Given task
Reproduce the data that opens with the line containing "You are a computer-use" and closes with the line containing "(x=132, y=274)", instruction lines included, shifting every coordinate in the answers by -82. Leave the pictures out.
** BEGIN Extracted records **
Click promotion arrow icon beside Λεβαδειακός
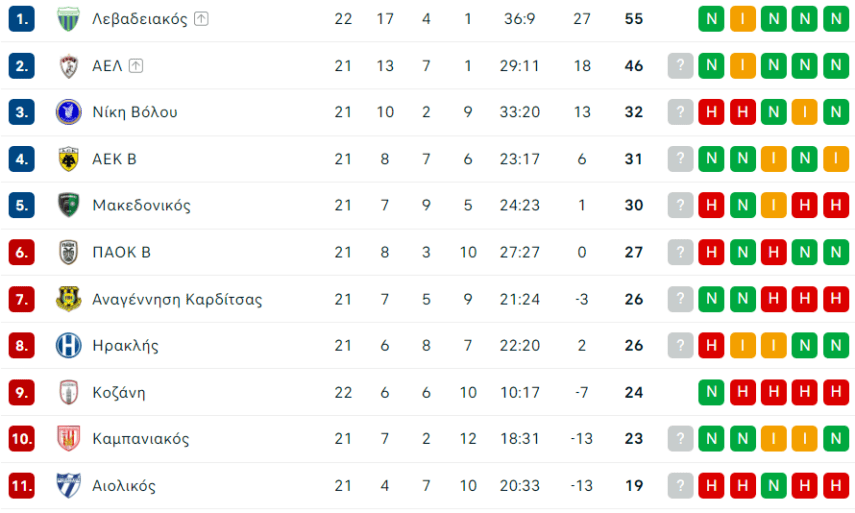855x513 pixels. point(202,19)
** END Extracted records **
** BEGIN Extracted records **
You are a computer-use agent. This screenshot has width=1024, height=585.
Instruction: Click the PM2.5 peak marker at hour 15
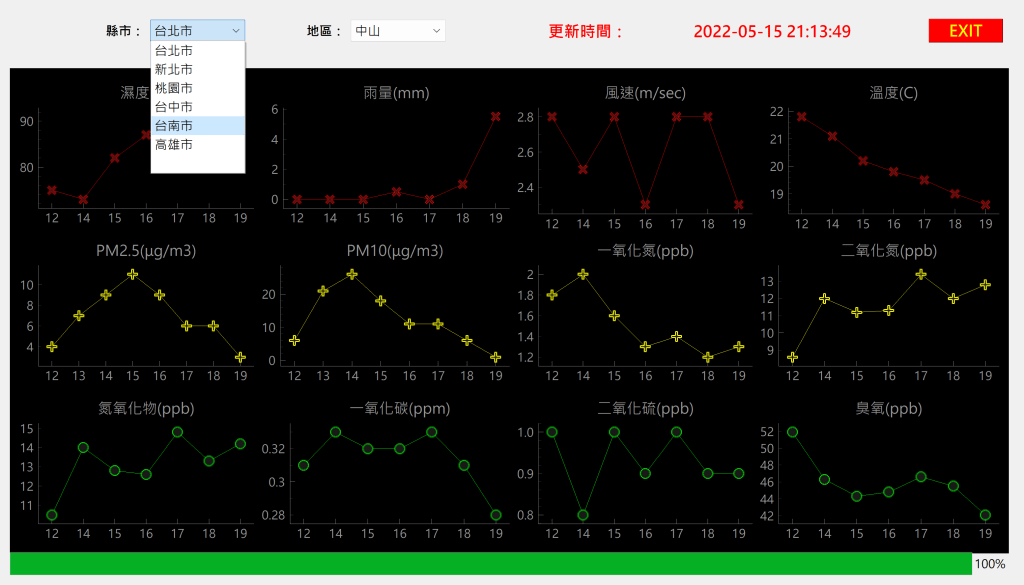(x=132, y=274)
** END Extracted records **
** BEGIN Extracted records **
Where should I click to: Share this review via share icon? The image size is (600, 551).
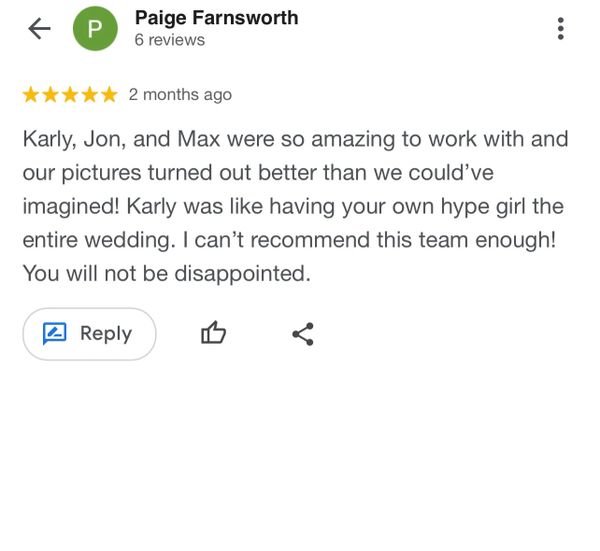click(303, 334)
** END Extracted records **
Exercise response
You are a computer-use agent. This screenshot has width=1024, height=585.
Instruction: Click the PM2.5 peak marker at hour 15
(x=50, y=192)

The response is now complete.